Come back here, you little shit! Darryl bawled.
Chris was supposed to lunge toward J.D., with Harvey Keitel and an extra playing another cop holding him back. But Chris knew that for Darryl, the cock of the walk
, someone touching his wife—touching his property, the woman he really did love (after his own self-involved fashion)—would be the ultimate provocation. Chris’s history with Geena, the broken engagement, fresh again after they’d just worked together, flooded his brain. His face flushed purple. Steam blasted out of his ears. He dove for Brad headlong down the stairs, heedless of injuring himself or anyone else who got in his way.
“I was vicious, like a rabid dog,” Chris says. “I would have ripped his clothes. At that moment, I really wanted to freaking kill him.”
Harvey was truly alarmed. “He was too strong,” he says. “He rolled over me like a car.”
Ridley swapped Harvey out for two beefier galoots, and they went at it again. After four more takes, Chris was sore and gasping for air.
Then Brad capped the scene with an improvised coup de grâce, a sneaky taunt. He jumped down the stairs, just out of Chris’s reach, and rocked his hips in a lascivious humping motion, a blissed-out look on his face. The kid had more than held his own.
The guys had to admit they were impressed, even if they still didn’t grasp the sex-appeal thing. Ridley thought Brad’s intuition was the key. “He’s got great taste, he’s very smart,” Ridley said, “but again, it’s intuition. I think with actors, intuition is probably everything.”
—
INTUITION. RIDLEY CERTAINLY LET the actors run with it. The scenes between the men turned more and more into displays of dominance that weren’t necessarily spelled out in the script. Sometimes they went overboard, as when Michael Madsen’s Jimmy turned up at the precinct for some unscripted questioning from Harvey. “What are you going to do?” Ridley asked them.
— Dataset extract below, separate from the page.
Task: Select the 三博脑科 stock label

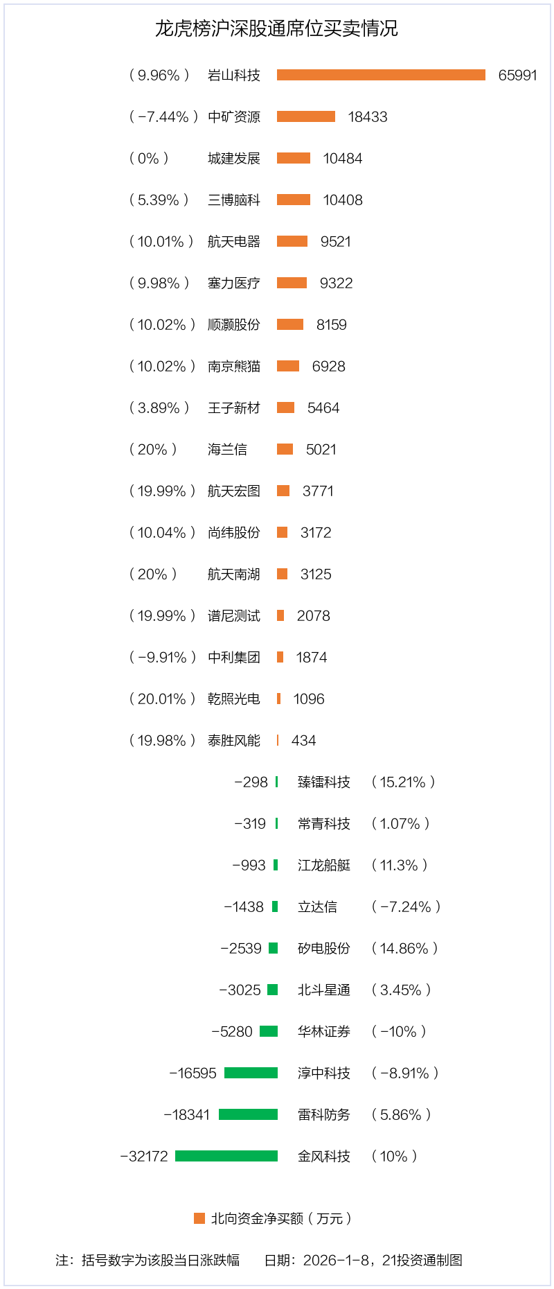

“We were like, ‘Let’s just fuck around,’” Madsen says. They tried a number of variations—Harvey flashing some mug shots, improvising questions about the missing “girls” and missing money, asking if Jimmy loved Louise. Michael refused to turn on her, as befit his character. Bit by bit, both men upped the attitude, and the tone turned increasingly hostile. Then Michael lit a cigarette and started flicking ashes around.
“You’re not going to smoke in here,” Harvey ad-libbed.
“Why the fuck not?” Michael leaned back toward a window. “Is that better?”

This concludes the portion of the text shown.